In terms of process that's good for me because it gives me a day to ponder and reflect, then an hour the next morning i which to write.
So, without further ado:
"On the Train"
You knew it was a magic pen. Don't give us any of that nonsense pretending that you didn't. The old man selling it on the streetcorner was clearly too well dressed, too healthy to be a typical ne'er do well down on his luck, and... you've never quite admitted it, even to yourself, but you have something special about you. You could always see when someone has something special about them, when they're perhaps touched by something from outside the world. A flicker? A shimmer? Nothing like that. It's just that some people appear -- more solid. More real to you. So from him you bought the pen.
It's a heavy thing, but you've always had large hands. It's old, made of some kind of bone or horn material worn smooth from decades of handling. It's tipped, of course, with a gold nib, inkstained by still with a comfortable flex. Who had written with that instrument? WHat had they written? You always wonder when you acquire an old pen, this time you remember double.

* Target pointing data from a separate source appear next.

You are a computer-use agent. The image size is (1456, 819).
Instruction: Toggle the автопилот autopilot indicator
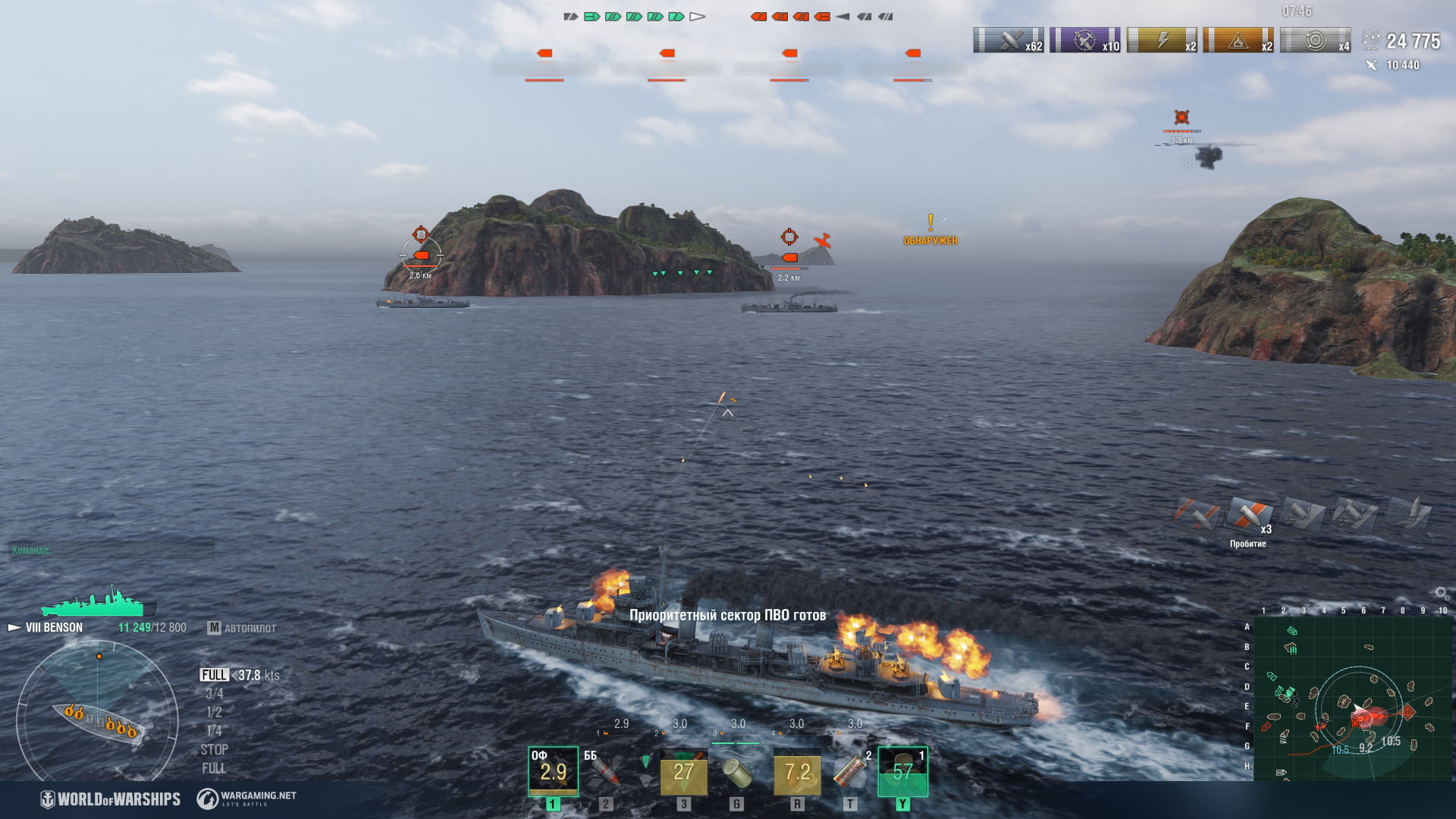tap(243, 628)
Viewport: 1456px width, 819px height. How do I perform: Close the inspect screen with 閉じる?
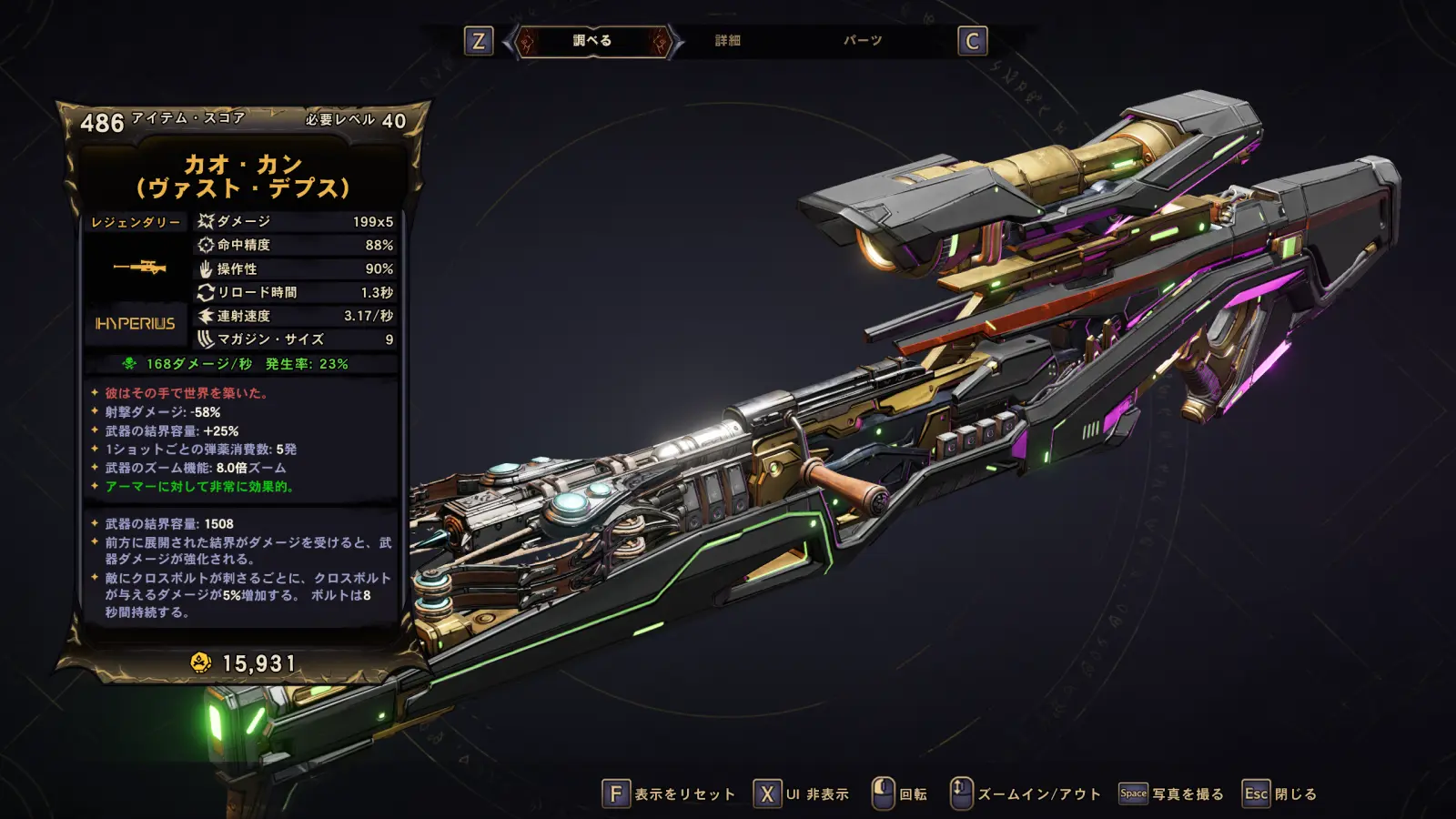[1279, 794]
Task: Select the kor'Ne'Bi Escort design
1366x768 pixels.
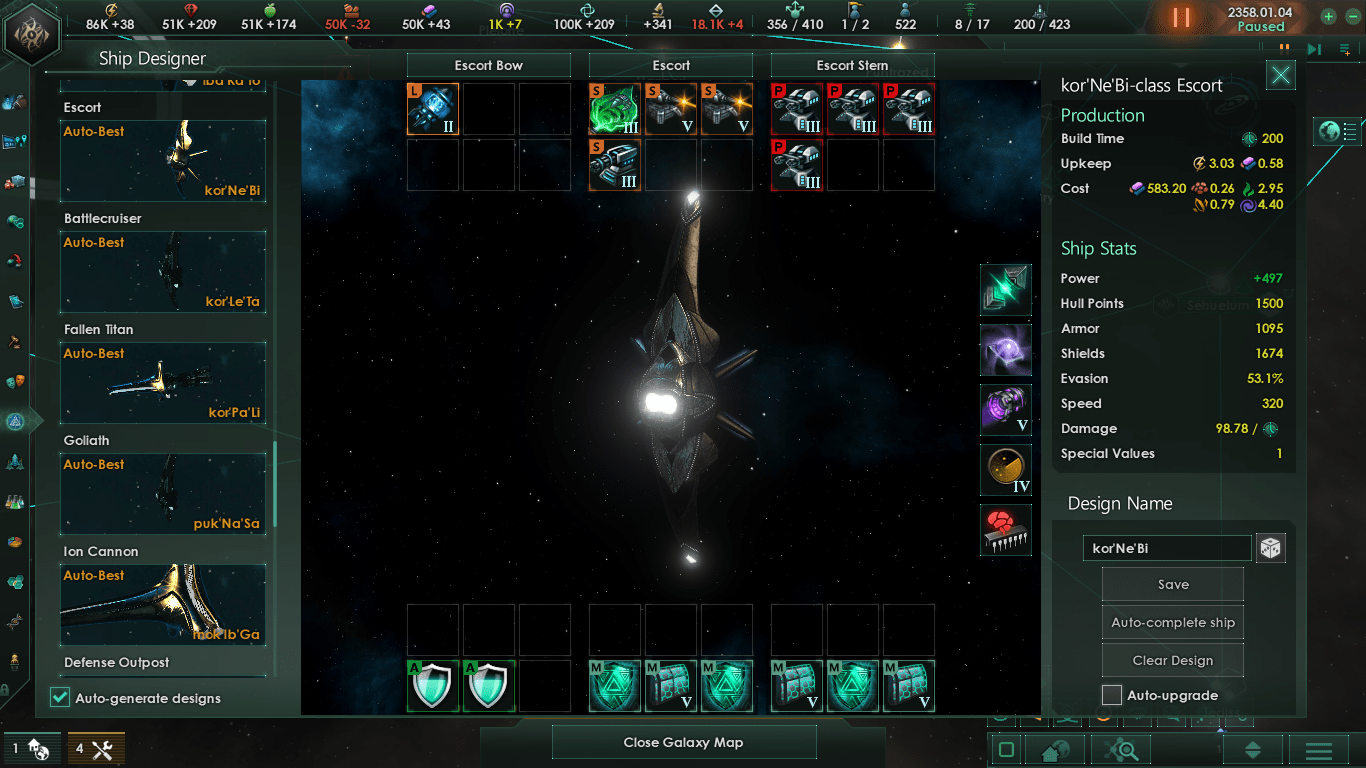Action: (164, 160)
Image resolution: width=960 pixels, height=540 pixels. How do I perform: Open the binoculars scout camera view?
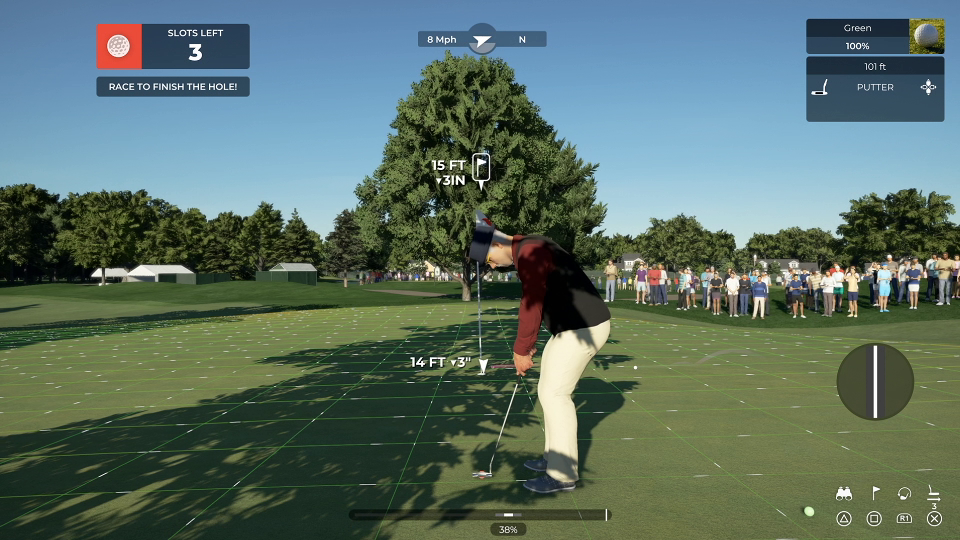tap(844, 493)

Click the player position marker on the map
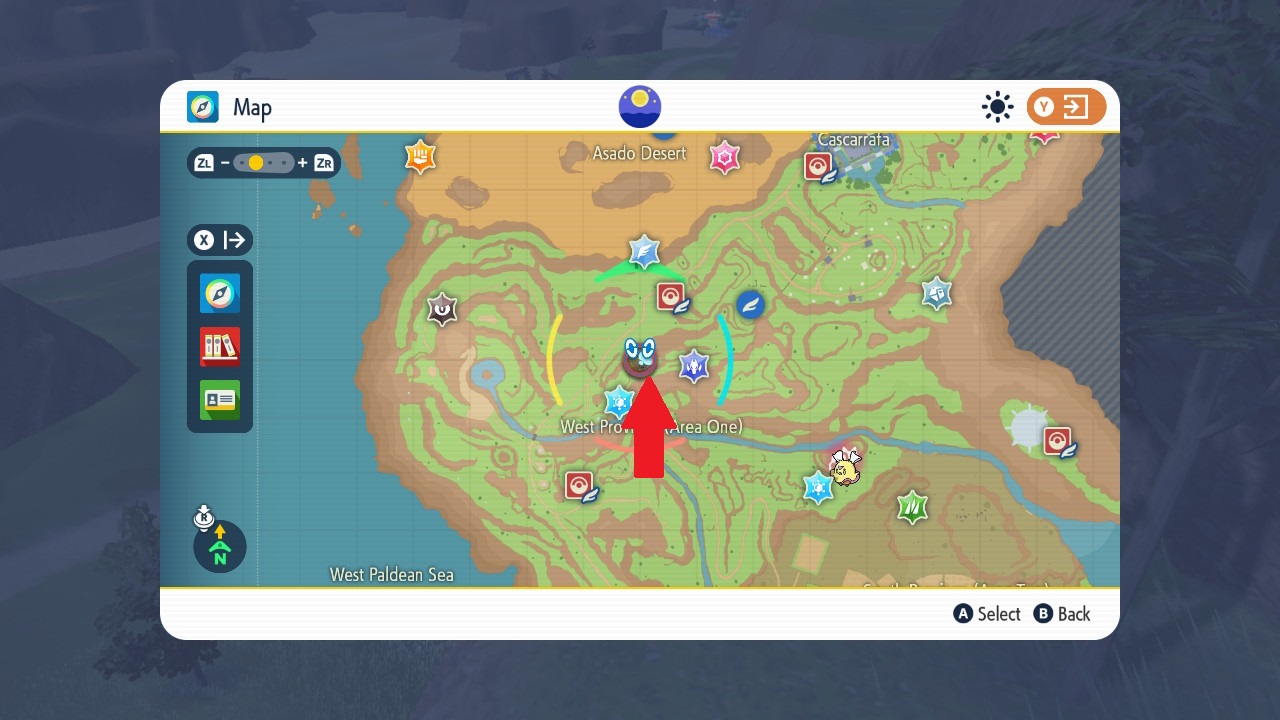coord(639,358)
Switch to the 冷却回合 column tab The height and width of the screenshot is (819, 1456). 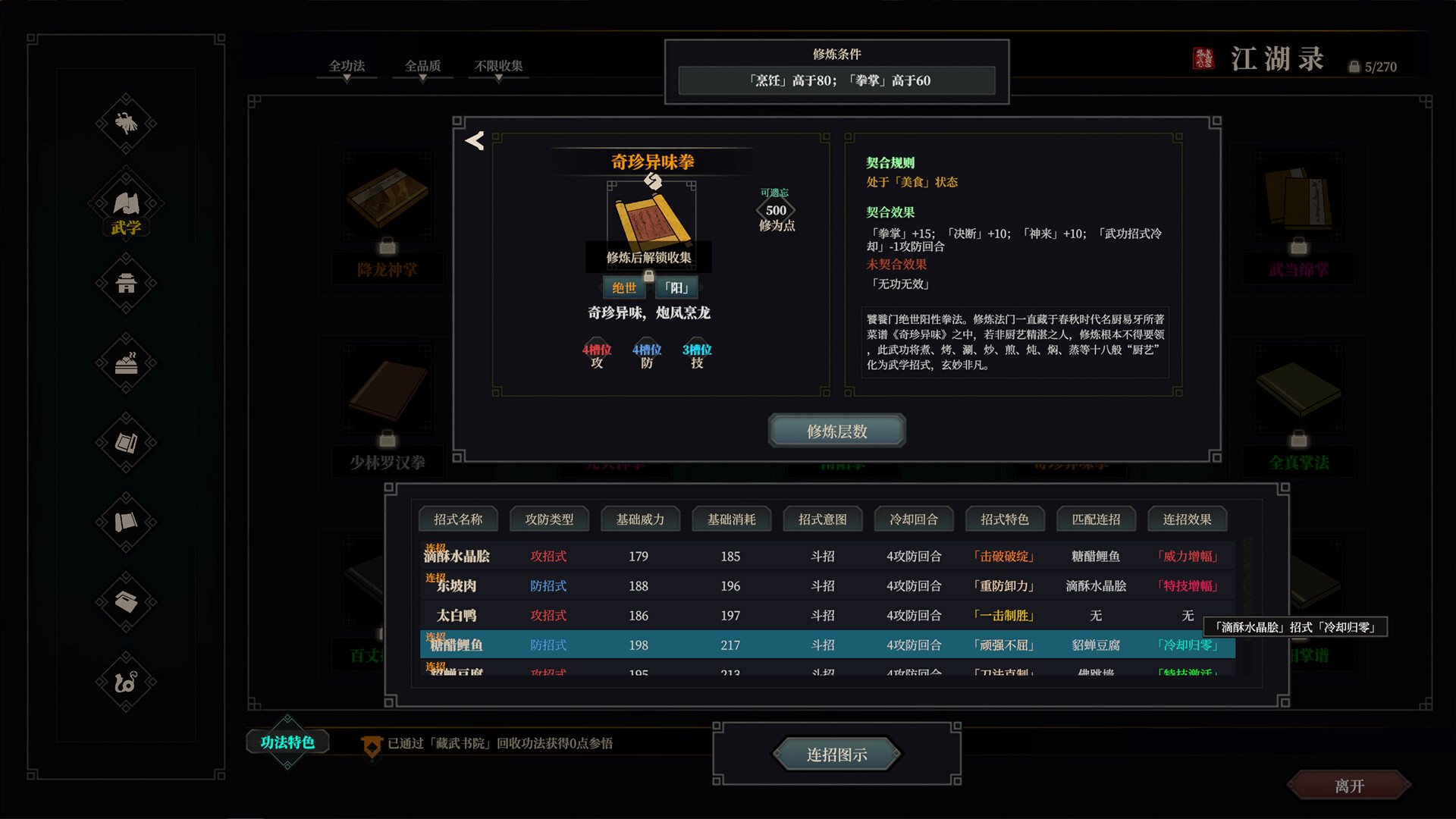914,519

You knew it was a magic pen. You still knew when you write the few lines about the old man on the sidewalk:
He takes a nibble from the sidewalk, the ragged-edged cardboard spread before him a marketstall with no doors, bric-a-brac carefully arrayed, aligned perfectly with the sacred flow of traffic. Dreadlocks spill around his face, a rough halo crowning skin faded to the color of urban dust.
Not much yet, but it's a start, will be part of something bigger. It always will be.
Were this a fairy tale, he'd be gone when you walk passed his spot the the next day, his role in the story over. As it's not a fairy tale, he's still there, but less. The solidity has faded. You tell yourself it wasn't there, that it was a mistake, but you know better. It was there, it now isn't.
No matter. You're a creature of habit, one of many who write and scribble on the anonymous commuter rail. There are the sleepers, the newspaper-readers, and - like you - the writers. Not many, but one woman catches your eye. A youngish Asian woman holding a ballpoint pen in bright-red nailed fingers, scribbling something in a notebook in her lap. It's not creepy to look and look twice if you're gather material, is it? This is, after all, what you do.
On silvergrey patched blue vinyl seat
she lights, glowing rectangle flat on
her lap, redpainted nails dance as fingers
clutching the stylus make tiny gyrations, as if
self-ministering and old-time cure for madness.
Write and erase, write
and erase, write
and erase
write and
a tiny tremor of joy ripples
through her whole body.
I look away from the upturned
corner of her lips, leaving her
alone
in the afterglow.
You're rather fond of that one. The next day, in the same car, is the same woman with the same red-painted nails. She doesn't look magical the way your second sight sometimes shows. She seems, if anything, faded. Less real. And so you write on someone else.
And so it goes, until you find yourself in a car full of what look to be ordinary commuters to anyone but you but are, in fact, desiccated husks, of increasingly blank slates where human bodies once were.
Seeing the world like this sickens you just a bit, but you know what to do.
You draw a fresh load of ink into your magical horn pen and sit down to write your memoir.